----- Available records -----

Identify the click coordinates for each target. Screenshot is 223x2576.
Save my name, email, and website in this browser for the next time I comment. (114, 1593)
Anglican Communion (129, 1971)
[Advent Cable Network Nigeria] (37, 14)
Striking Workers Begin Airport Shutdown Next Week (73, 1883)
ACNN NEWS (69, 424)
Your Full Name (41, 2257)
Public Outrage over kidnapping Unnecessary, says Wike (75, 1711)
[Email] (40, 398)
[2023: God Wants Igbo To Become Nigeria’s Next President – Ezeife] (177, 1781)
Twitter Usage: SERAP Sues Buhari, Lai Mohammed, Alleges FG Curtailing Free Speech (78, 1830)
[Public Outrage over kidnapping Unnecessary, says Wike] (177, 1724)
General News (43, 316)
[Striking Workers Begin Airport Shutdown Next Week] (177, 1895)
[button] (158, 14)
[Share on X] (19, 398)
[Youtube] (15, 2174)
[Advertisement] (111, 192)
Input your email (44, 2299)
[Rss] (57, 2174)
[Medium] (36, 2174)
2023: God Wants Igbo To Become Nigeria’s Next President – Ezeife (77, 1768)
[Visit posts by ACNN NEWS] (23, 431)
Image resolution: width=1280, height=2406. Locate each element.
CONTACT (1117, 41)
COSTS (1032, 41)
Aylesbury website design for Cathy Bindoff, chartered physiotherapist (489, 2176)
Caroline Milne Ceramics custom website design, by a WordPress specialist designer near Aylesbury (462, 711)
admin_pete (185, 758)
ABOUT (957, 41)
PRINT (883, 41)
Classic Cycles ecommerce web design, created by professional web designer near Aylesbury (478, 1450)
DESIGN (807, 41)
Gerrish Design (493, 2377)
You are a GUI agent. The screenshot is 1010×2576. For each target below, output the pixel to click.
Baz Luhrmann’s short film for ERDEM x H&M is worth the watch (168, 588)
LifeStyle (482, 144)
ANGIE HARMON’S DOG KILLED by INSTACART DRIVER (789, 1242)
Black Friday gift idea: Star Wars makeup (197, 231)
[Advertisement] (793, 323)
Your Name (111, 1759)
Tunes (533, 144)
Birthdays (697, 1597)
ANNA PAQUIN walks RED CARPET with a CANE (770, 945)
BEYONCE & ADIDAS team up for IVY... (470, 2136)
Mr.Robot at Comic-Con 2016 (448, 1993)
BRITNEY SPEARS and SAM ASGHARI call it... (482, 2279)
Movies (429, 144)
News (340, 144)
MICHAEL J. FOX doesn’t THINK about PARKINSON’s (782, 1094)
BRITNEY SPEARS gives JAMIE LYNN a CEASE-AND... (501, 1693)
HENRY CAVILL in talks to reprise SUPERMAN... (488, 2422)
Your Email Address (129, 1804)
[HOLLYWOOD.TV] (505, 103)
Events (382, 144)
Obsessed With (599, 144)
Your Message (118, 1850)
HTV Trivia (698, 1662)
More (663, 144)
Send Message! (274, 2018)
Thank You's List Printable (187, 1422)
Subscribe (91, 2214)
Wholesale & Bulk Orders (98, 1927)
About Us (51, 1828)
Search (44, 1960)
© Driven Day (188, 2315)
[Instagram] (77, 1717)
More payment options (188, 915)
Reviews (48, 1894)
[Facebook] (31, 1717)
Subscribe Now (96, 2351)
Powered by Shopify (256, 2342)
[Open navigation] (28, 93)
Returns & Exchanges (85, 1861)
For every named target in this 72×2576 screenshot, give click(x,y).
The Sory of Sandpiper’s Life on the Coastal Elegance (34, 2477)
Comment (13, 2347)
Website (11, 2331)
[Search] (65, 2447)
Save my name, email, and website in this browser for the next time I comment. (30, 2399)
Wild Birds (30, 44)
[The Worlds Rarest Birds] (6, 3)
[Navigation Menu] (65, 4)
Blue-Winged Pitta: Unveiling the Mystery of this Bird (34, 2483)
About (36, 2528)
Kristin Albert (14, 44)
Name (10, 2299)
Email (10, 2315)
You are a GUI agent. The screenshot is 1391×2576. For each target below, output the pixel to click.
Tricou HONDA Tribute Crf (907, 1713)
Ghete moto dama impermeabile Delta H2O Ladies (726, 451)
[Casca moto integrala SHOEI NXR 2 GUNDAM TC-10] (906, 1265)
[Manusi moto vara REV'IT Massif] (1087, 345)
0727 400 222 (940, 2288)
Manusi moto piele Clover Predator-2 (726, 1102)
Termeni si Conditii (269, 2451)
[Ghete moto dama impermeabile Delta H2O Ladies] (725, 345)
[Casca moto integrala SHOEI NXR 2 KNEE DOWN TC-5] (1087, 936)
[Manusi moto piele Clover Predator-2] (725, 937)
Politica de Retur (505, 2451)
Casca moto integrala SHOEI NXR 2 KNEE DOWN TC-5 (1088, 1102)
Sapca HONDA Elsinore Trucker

-----

Description of the task:
Every line above should be duplicated exactly as it stands.

Response to the task:
Identify the click coordinates for each target. Screenshot is 223x2576.
Save my name, email, and website in this browser for the next time I comment. (114, 1593)
Anglican Communion (129, 1971)
[Advent Cable Network Nigeria] (37, 14)
Striking Workers Begin Airport Shutdown Next Week (73, 1883)
ACNN NEWS (69, 424)
Your Full Name (41, 2257)
Public Outrage over kidnapping Unnecessary, says Wike (75, 1711)
[Email] (40, 398)
[2023: God Wants Igbo To Become Nigeria’s Next President – Ezeife] (177, 1781)
Twitter Usage: SERAP Sues Buhari, Lai Mohammed, Alleges FG Curtailing Free Speech (78, 1830)
[Public Outrage over kidnapping Unnecessary, says Wike] (177, 1724)
General News (43, 316)
[Striking Workers Begin Airport Shutdown Next Week] (177, 1895)
[button] (158, 14)
[Share on X] (19, 398)
[Youtube] (15, 2174)
[Advertisement] (111, 192)
Input your email (44, 2299)
[Rss] (57, 2174)
[Medium] (36, 2174)
2023: God Wants Igbo To Become Nigeria’s Next President – Ezeife (77, 1768)
[Visit posts by ACNN NEWS] (23, 431)
Image resolution: width=1280, height=2406. Locate each element.
CONTACT (1117, 41)
COSTS (1032, 41)
Aylesbury website design for Cathy Bindoff, chartered physiotherapist (489, 2176)
Caroline Milne Ceramics custom website design, by a WordPress specialist designer near Aylesbury (462, 711)
admin_pete (185, 758)
ABOUT (957, 41)
PRINT (883, 41)
Classic Cycles ecommerce web design, created by professional web designer near Aylesbury (478, 1450)
DESIGN (807, 41)
Gerrish Design (493, 2377)
You are a GUI agent. The screenshot is 1010×2576. For each target below, output the pixel to click.
Baz Luhrmann’s short film for ERDEM x H&M is worth the watch (168, 588)
LifeStyle (482, 144)
ANGIE HARMON’S DOG KILLED by INSTACART DRIVER (789, 1242)
Black Friday gift idea: Star Wars makeup (197, 231)
[Advertisement] (793, 323)
Your Name (111, 1759)
Tunes (533, 144)
Birthdays (697, 1597)
ANNA PAQUIN walks RED CARPET with a CANE (770, 945)
BEYONCE & ADIDAS team up for IVY... (470, 2136)
Mr.Robot at Comic-Con 2016 (448, 1993)
BRITNEY SPEARS and SAM ASGHARI call it... (482, 2279)
Movies (429, 144)
News (340, 144)
MICHAEL J. FOX doesn’t THINK about PARKINSON’s (782, 1094)
BRITNEY SPEARS gives JAMIE LYNN a CEASE-AND... (501, 1693)
HENRY CAVILL in talks to reprise SUPERMAN... (488, 2422)
Your Email Address (129, 1804)
[HOLLYWOOD.TV] (505, 103)
Events (382, 144)
Obsessed With (599, 144)
Your Message (118, 1850)
HTV Trivia (698, 1662)
More (663, 144)
Send Message! (274, 2018)
Thank You's List Printable (187, 1422)
Subscribe (91, 2214)
Wholesale & Bulk Orders (98, 1927)
About Us (51, 1828)
Search (44, 1960)
© Driven Day (188, 2315)
[Instagram] (77, 1717)
More payment options (188, 915)
Reviews (48, 1894)
[Facebook] (31, 1717)
Subscribe Now (96, 2351)
Powered by Shopify (256, 2342)
[Open navigation] (28, 93)
Returns & Exchanges (85, 1861)
For every named target in this 72×2576 screenshot, give click(x,y).
The Sory of Sandpiper’s Life on the Coastal Elegance (34, 2477)
Comment (13, 2347)
Website (11, 2331)
[Search] (65, 2447)
Save my name, email, and website in this browser for the next time I comment. (30, 2399)
Wild Birds (30, 44)
[The Worlds Rarest Birds] (6, 3)
[Navigation Menu] (65, 4)
Blue-Winged Pitta: Unveiling the Mystery of this Bird (34, 2483)
About (36, 2528)
Kristin Albert (14, 44)
Name (10, 2299)
Email (10, 2315)
You are a GUI agent. The screenshot is 1391×2576. For each target below, output the pixel to click.
Tricou HONDA Tribute Crf (907, 1713)
Ghete moto dama impermeabile Delta H2O Ladies (726, 451)
[Casca moto integrala SHOEI NXR 2 GUNDAM TC-10] (906, 1265)
[Manusi moto vara REV'IT Massif] (1087, 345)
0727 400 222 (940, 2288)
Manusi moto piele Clover Predator-2 (726, 1102)
Termeni si Conditii (269, 2451)
[Ghete moto dama impermeabile Delta H2O Ladies] (725, 345)
[Casca moto integrala SHOEI NXR 2 KNEE DOWN TC-5] (1087, 936)
[Manusi moto piele Clover Predator-2] (725, 937)
Politica de Retur (505, 2451)
Casca moto integrala SHOEI NXR 2 KNEE DOWN TC-5 (1088, 1102)
Sapca HONDA Elsinore Trucker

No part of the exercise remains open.